Meenakshi Anurag, PhD, of Baylor College of Medicine, discusses results from the ALTERNATE trial, which showed the combination of anastrozole plus fulvestrant was superior to either drug alone in inhibiting tumor proliferation in postmenopausal women with early-stage luminal B breast cancer (Abstract CT026).
Ari M. VanderWalde, MD, MPH, MBioeth, of The West Clinic, discusses results from the S1616 trial involving patients with metastatic or unresectable melanoma who had primary resistance to PD-1 or PD-L1 inhibitors. Compared with ipilimumab alone, the combination of ipilimumab plus nivolumab benefited some patients: those with tumors that responded to therapy showed an increased amount of CD8+ cells. Because there is no standard treatment for metastatic melanoma after failure of PD-1 inhibitors in BRAF wild-type disease, this research may provide a viable option in the future (Abstract CT013).

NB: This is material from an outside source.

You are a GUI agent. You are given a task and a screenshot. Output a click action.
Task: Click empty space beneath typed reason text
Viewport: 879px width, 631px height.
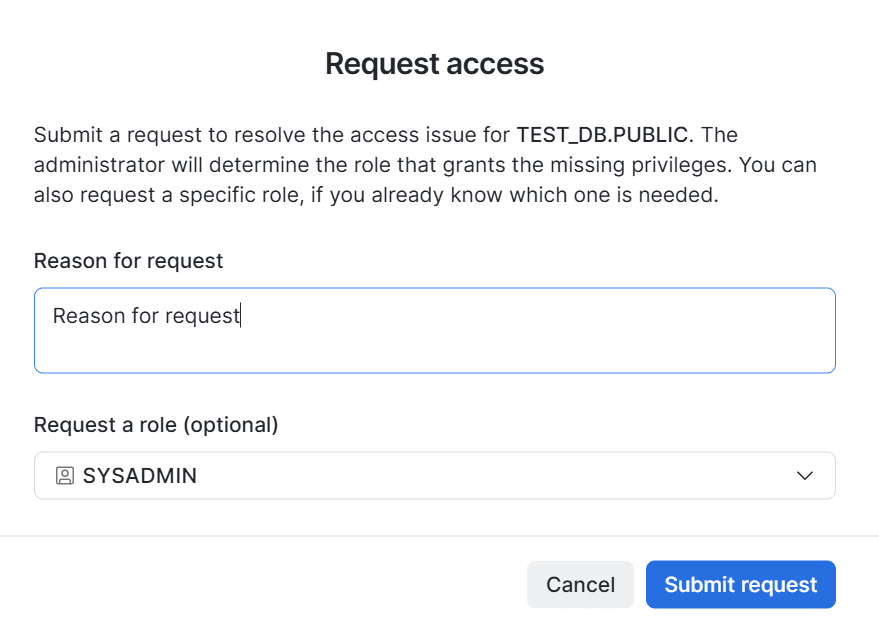pos(434,352)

Matthew L. Meyerson, MD, PhD, of the Dana-Farber Cancer Institute, discusses study findings that suggest the variation in frequency of EGFR and KRAS mutations in lung cancer may be associated with genetic ancestry in patients from Latin America. The results indicate it may be possible to identify germline alleles underpinning this link. Finding a germline locus or loci may impact the development of lung cancers with these mutations and may improve lung cancer prevention and screening for populations of Latin American origin, as well as others.
Vivek Subbiah, MD, of The University of Texas MD Anderson Cancer Center, talks about innovative design of clinical studies that may help demonstrate clinical benefit in precision medicine and advance treatment to deliver the right intervention to the right patient at the right time (Abstract DC06).
Zev Wainberg, MD, of the University of California, Los Angeles Medical Center, discusses preliminary data on the safety and efficacy of TTX-030, an anti-CD39 antibody, in combination with budigalimab and FOLFOX for the first-line treatment of locally advanced or metastatic gastric or gastroesophageal junction adenocarcinoma. The study suggests the regimen may prove to be of benefit as a first-line treatment, regardless of combined positive score status (Abstract CT015).
Gautam Mehta, MD, of the U.S. Food and Drug Administration, discusses how accelerated approval of potentially life-saving cancer therapies has been applied in precision oncology. Although “fast-tracking” drugs presents opportunities and challenges, one possible measure of the program’s success is the fact that, to date, no solid tumor accelerated-approval indications have been withdrawn (Abstract DC06).